▸ Records for the exercise:
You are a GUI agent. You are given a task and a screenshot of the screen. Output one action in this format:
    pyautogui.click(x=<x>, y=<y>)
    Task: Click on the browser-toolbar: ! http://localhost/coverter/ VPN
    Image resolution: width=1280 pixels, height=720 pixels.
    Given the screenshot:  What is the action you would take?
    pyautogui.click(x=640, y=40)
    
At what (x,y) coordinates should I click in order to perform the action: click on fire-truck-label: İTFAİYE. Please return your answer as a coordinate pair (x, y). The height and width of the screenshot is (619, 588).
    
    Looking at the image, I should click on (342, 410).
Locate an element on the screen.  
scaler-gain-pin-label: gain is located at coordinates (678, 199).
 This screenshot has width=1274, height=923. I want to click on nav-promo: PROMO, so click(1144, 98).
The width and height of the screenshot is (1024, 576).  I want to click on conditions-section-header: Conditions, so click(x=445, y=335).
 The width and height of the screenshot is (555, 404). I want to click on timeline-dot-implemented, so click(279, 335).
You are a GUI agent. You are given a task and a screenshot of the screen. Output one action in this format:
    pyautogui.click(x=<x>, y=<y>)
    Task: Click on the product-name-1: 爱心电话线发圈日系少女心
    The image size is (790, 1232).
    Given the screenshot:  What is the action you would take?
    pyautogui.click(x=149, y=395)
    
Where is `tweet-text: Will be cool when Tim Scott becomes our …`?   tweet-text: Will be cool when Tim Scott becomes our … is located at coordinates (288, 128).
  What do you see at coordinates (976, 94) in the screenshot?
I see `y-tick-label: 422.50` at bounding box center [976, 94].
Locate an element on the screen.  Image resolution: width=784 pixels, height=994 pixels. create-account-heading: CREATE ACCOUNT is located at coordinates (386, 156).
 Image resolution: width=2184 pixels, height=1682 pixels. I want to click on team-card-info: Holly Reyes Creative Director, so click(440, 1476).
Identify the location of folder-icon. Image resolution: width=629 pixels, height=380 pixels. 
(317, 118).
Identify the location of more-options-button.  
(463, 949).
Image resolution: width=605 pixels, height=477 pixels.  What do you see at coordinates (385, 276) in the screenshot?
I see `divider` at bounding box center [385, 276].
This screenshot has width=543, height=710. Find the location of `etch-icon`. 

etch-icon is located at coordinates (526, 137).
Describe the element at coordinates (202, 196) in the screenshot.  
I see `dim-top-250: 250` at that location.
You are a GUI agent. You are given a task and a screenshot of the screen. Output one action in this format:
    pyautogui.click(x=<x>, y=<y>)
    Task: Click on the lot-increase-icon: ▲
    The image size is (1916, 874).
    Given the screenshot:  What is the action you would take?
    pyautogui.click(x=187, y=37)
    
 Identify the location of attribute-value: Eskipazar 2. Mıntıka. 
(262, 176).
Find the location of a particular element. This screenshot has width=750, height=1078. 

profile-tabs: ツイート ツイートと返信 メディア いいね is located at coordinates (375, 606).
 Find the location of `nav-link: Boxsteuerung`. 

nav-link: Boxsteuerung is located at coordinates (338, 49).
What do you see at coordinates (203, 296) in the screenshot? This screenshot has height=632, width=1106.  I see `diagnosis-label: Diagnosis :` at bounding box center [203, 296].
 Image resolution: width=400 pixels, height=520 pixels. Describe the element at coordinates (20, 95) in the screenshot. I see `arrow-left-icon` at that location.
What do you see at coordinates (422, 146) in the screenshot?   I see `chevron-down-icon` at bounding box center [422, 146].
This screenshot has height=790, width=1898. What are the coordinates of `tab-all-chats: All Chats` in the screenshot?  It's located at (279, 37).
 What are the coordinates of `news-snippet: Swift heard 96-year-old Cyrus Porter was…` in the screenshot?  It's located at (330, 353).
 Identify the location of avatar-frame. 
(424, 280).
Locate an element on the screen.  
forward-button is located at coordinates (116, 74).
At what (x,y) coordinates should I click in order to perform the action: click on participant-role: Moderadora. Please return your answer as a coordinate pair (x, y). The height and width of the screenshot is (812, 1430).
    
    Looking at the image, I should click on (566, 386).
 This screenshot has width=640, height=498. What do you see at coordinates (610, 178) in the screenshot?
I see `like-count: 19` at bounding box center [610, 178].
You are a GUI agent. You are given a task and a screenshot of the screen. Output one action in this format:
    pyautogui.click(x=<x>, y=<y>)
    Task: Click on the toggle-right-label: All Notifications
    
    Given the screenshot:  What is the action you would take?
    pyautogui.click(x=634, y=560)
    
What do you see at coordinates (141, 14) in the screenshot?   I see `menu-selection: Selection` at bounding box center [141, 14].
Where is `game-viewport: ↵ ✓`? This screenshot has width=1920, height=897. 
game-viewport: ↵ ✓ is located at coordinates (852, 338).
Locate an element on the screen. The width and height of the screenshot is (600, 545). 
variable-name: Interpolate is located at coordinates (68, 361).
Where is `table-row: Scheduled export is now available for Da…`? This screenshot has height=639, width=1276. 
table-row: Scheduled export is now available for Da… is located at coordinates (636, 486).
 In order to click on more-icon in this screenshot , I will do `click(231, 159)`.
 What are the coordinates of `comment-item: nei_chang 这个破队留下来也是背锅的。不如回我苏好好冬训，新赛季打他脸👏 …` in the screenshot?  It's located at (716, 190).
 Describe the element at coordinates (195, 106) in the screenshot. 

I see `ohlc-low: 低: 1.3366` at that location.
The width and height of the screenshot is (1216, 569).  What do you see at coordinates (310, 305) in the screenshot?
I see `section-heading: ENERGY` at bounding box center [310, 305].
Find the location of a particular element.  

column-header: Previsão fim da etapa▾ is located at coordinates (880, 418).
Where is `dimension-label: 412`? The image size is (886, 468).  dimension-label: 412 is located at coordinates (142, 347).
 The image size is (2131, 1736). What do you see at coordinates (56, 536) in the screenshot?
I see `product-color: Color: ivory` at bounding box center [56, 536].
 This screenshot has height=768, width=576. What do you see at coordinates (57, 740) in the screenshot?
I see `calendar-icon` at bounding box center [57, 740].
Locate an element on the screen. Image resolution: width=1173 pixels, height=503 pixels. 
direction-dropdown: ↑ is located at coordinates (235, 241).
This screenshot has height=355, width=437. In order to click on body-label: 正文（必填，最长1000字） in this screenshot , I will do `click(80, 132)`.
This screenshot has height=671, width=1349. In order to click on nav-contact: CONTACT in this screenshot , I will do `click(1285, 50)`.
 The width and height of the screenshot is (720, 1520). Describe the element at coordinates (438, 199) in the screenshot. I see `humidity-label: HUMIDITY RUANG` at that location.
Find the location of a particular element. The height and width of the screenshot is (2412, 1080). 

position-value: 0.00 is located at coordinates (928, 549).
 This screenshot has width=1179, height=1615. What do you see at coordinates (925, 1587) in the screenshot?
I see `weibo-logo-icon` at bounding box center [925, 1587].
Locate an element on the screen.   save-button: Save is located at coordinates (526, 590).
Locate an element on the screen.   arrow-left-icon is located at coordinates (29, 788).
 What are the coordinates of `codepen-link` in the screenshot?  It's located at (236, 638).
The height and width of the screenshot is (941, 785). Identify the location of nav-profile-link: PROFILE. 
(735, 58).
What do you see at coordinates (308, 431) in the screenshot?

▸ What is expected: Please edit the material above by changing every "GUI agent" to "screen agent", keep all other text the same, and write the whole material out again.

▸ Response area:
You are a screen agent. You are given a task and a screenshot of the screen. Output one action in this format:
    pyautogui.click(x=<x>, y=<y>)
    Task: Click on the browser-toolbar: ! http://localhost/coverter/ VPN
    Image resolution: width=1280 pixels, height=720 pixels.
    Given the screenshot:  What is the action you would take?
    pyautogui.click(x=640, y=40)
    
At what (x,y) coordinates should I click in order to perform the action: click on fire-truck-label: İTFAİYE. Please return your answer as a coordinate pair (x, y). The height and width of the screenshot is (619, 588).
    
    Looking at the image, I should click on (342, 410).
Locate an element on the screen.  
scaler-gain-pin-label: gain is located at coordinates (678, 199).
 This screenshot has width=1274, height=923. I want to click on nav-promo: PROMO, so click(1144, 98).
The width and height of the screenshot is (1024, 576).  I want to click on conditions-section-header: Conditions, so click(x=445, y=335).
 The width and height of the screenshot is (555, 404). I want to click on timeline-dot-implemented, so click(279, 335).
You are a screen agent. You are given a task and a screenshot of the screen. Output one action in this format:
    pyautogui.click(x=<x>, y=<y>)
    Task: Click on the product-name-1: 爱心电话线发圈日系少女心
    The image size is (790, 1232).
    Given the screenshot:  What is the action you would take?
    pyautogui.click(x=149, y=395)
    
Where is `tweet-text: Will be cool when Tim Scott becomes our …`?   tweet-text: Will be cool when Tim Scott becomes our … is located at coordinates (288, 128).
  What do you see at coordinates (976, 94) in the screenshot?
I see `y-tick-label: 422.50` at bounding box center [976, 94].
Locate an element on the screen.  Image resolution: width=784 pixels, height=994 pixels. create-account-heading: CREATE ACCOUNT is located at coordinates (386, 156).
 Image resolution: width=2184 pixels, height=1682 pixels. I want to click on team-card-info: Holly Reyes Creative Director, so click(440, 1476).
Identify the location of folder-icon. Image resolution: width=629 pixels, height=380 pixels. 
(317, 118).
Identify the location of more-options-button.  
(463, 949).
Image resolution: width=605 pixels, height=477 pixels.  What do you see at coordinates (385, 276) in the screenshot?
I see `divider` at bounding box center [385, 276].
This screenshot has width=543, height=710. Find the location of `etch-icon`. 

etch-icon is located at coordinates (526, 137).
Describe the element at coordinates (202, 196) in the screenshot.  
I see `dim-top-250: 250` at that location.
You are a screen agent. You are given a task and a screenshot of the screen. Output one action in this format:
    pyautogui.click(x=<x>, y=<y>)
    Task: Click on the lot-increase-icon: ▲
    The image size is (1916, 874).
    Given the screenshot:  What is the action you would take?
    pyautogui.click(x=187, y=37)
    
 Identify the location of attribute-value: Eskipazar 2. Mıntıka. 
(262, 176).
Find the location of a particular element. This screenshot has width=750, height=1078. 

profile-tabs: ツイート ツイートと返信 メディア いいね is located at coordinates (375, 606).
 Find the location of `nav-link: Boxsteuerung`. 

nav-link: Boxsteuerung is located at coordinates (338, 49).
What do you see at coordinates (203, 296) in the screenshot? This screenshot has height=632, width=1106.  I see `diagnosis-label: Diagnosis :` at bounding box center [203, 296].
 Image resolution: width=400 pixels, height=520 pixels. Describe the element at coordinates (20, 95) in the screenshot. I see `arrow-left-icon` at that location.
What do you see at coordinates (422, 146) in the screenshot?   I see `chevron-down-icon` at bounding box center [422, 146].
This screenshot has height=790, width=1898. What are the coordinates of `tab-all-chats: All Chats` in the screenshot?  It's located at (279, 37).
 What are the coordinates of `news-snippet: Swift heard 96-year-old Cyrus Porter was…` in the screenshot?  It's located at (330, 353).
 Identify the location of avatar-frame. 
(424, 280).
Locate an element on the screen.  
forward-button is located at coordinates (116, 74).
At what (x,y) coordinates should I click in order to perform the action: click on participant-role: Moderadora. Please return your answer as a coordinate pair (x, y). The height and width of the screenshot is (812, 1430).
    
    Looking at the image, I should click on (566, 386).
 This screenshot has width=640, height=498. What do you see at coordinates (610, 178) in the screenshot?
I see `like-count: 19` at bounding box center [610, 178].
You are a screen agent. You are given a task and a screenshot of the screen. Output one action in this format:
    pyautogui.click(x=<x>, y=<y>)
    Task: Click on the toggle-right-label: All Notifications
    
    Given the screenshot:  What is the action you would take?
    pyautogui.click(x=634, y=560)
    
What do you see at coordinates (141, 14) in the screenshot?   I see `menu-selection: Selection` at bounding box center [141, 14].
Where is `game-viewport: ↵ ✓`? This screenshot has width=1920, height=897. 
game-viewport: ↵ ✓ is located at coordinates (852, 338).
Locate an element on the screen. The width and height of the screenshot is (600, 545). 
variable-name: Interpolate is located at coordinates (68, 361).
Where is `table-row: Scheduled export is now available for Da…`? This screenshot has height=639, width=1276. 
table-row: Scheduled export is now available for Da… is located at coordinates (636, 486).
 In order to click on more-icon in this screenshot , I will do `click(231, 159)`.
 What are the coordinates of `comment-item: nei_chang 这个破队留下来也是背锅的。不如回我苏好好冬训，新赛季打他脸👏 …` in the screenshot?  It's located at (716, 190).
 Describe the element at coordinates (195, 106) in the screenshot. 

I see `ohlc-low: 低: 1.3366` at that location.
The width and height of the screenshot is (1216, 569).  What do you see at coordinates (310, 305) in the screenshot?
I see `section-heading: ENERGY` at bounding box center [310, 305].
Find the location of a particular element.  

column-header: Previsão fim da etapa▾ is located at coordinates (880, 418).
Where is `dimension-label: 412`? The image size is (886, 468).  dimension-label: 412 is located at coordinates (142, 347).
 The image size is (2131, 1736). What do you see at coordinates (56, 536) in the screenshot?
I see `product-color: Color: ivory` at bounding box center [56, 536].
 This screenshot has height=768, width=576. What do you see at coordinates (57, 740) in the screenshot?
I see `calendar-icon` at bounding box center [57, 740].
Locate an element on the screen. Image resolution: width=1173 pixels, height=503 pixels. 
direction-dropdown: ↑ is located at coordinates (235, 241).
This screenshot has height=355, width=437. In order to click on body-label: 正文（必填，最长1000字） in this screenshot , I will do `click(80, 132)`.
This screenshot has height=671, width=1349. In order to click on nav-contact: CONTACT in this screenshot , I will do `click(1285, 50)`.
 The width and height of the screenshot is (720, 1520). Describe the element at coordinates (438, 199) in the screenshot. I see `humidity-label: HUMIDITY RUANG` at that location.
Find the location of a particular element. The height and width of the screenshot is (2412, 1080). 

position-value: 0.00 is located at coordinates (928, 549).
 This screenshot has width=1179, height=1615. What do you see at coordinates (925, 1587) in the screenshot?
I see `weibo-logo-icon` at bounding box center [925, 1587].
Locate an element on the screen.   save-button: Save is located at coordinates (526, 590).
Locate an element on the screen.   arrow-left-icon is located at coordinates (29, 788).
 What are the coordinates of `codepen-link` in the screenshot?  It's located at (236, 638).
The height and width of the screenshot is (941, 785). Identify the location of nav-profile-link: PROFILE. 
(735, 58).
What do you see at coordinates (308, 431) in the screenshot?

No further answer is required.